We’ve all had that moment. The moment where we had to call a trade smith to fix something we didn’t know how to do. It took the expert 10 minutes and we got slapped with a big charge for their services. Or that moment when we realized we’ve spent way too much on a trendy piece of home decor. It was probably a one-of-a-kind thrift store find upcycled with a few small tools and a perfectly selected coat of paint by a cool artist. Obviously, these services are valuable, and we don’t want to take away from that. Wouldn’t it be nice if you could just do it yourself once in a while, though?

According to Wikipedia, “Do it yourself”—DIY—is the method of building, modifying or repairing things without the direct aid of experts or professionals. While that may be true as a flat baseline definition, DIY has become a self-made sub-culture that transcends gender, politics, generations and economics. It can expand us as artists and it can help us save money on costly home repairs.

The phrase picked up popularity in the 1950s as people started taking on home-improvement projects to reduce expenses or as a creative outlet. Magazine publications like Popular Mechanics and Better Homes & Gardens benefited from the do-it-yourself boost. Later, as printed materials gave way to digital options, DIY became even more easily accessible to anyone with access to the internet.

Whether you’re interested in learning a new skill or want to bring your own artistic vision to life, you can likely find a how-to video for it online. Or, if you have a useful or crafty skill, you can make your own how-to video to share with the world. It’s a fun way to engage with your audience or collaborate with other creators. It’s also a good starting point if you’re just beginning a channel of your own.

Dedicated DIY channels are all the rage

You probably know that there are entire channels dedicated to creating DIY videos. Some have massive budgets and develop into a whole empire of coveted celebrity hosts. Others are joyful indie creators who have a passion for their craft or trade and turned it into a side-gig when their videos became monetized.

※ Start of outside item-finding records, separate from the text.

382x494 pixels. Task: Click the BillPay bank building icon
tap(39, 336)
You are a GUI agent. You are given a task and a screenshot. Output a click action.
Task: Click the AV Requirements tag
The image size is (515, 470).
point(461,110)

Glen Scott is the latter. He started his channel, DIY Creators (2.66M subscribers), after being inspired by the beautiful architecture, design and furniture found in large upscale estate homes. He’s had no formal training in woodwork. However, he spent a few years of trial-and-error teaching himself before posting his first DIY video in 2015.

On the other end of the creative spectrum, you’ll find fun channels like Thread Banger (4M subscribers). This channel, hosted similarly to a lifestyle vlog, features Corrine Leigh and Rob Czar—who each have a personal channel with about a million subscribers each. They make ridiculous do-it-yourself videos like “DIY Haunted Houseplants” and “Quarantine Jell-O.” They create some potentially useful videos, too, like how to build a porch swing out of wood pallets.

Incorporating DIY videos into your existing channel

If you’re already creating a channel for literally anything at all, adding in some DIY segments or episodes is a great idea. You can stay in line with your usual content but take it a step further. For example, if you have a beauty channel, you might do a DIY episode on building a great lighted mirror. Then, repaint an old vanity table to give it a modern makeover in another episode. Here are a few more inspirations:

  • A channel about parenting can mix in some episodes on organization overhauls on a kid’s play space.
  • Cooking channels could make videos about growing and drying your own herbs.
  • Musicians might show their fans how to make a recording booth.
  • A warm family lifestyle vlog can go big with building a treehouse.
  • Environmental channels should consider DIY upcycled crafts or restorations.
  • Channels about racing or motocross can include videos on engine repair.

There’s something magical about good DIY videos

As you search for creators who are using DIY videos in successful ways, you’ll likely find that they have highly engaged audiences. You’ll also find lots of videos on how to create good how-to videos. In this genre, details matter a lot. You must be able to articulate your instructions and message clearly and you’ll need to have dynamic filming. Techniques such as shooting from directly above your workspace to give a better view are really important. Luckily, DIY experts love to share what they know.

The fact is, we all have something to teach and something to learn. When you create DIY videos, you get to share your knowledge and skills with others. While that feels good, it also builds value for your viewers and creates loyalty. It gives them another reason to come back for more. Hopefully, they’ll even recommend your channel to their friends or invest in your brand’s merch. Encourage your fans to try their own similar projects to create a sense of family and community.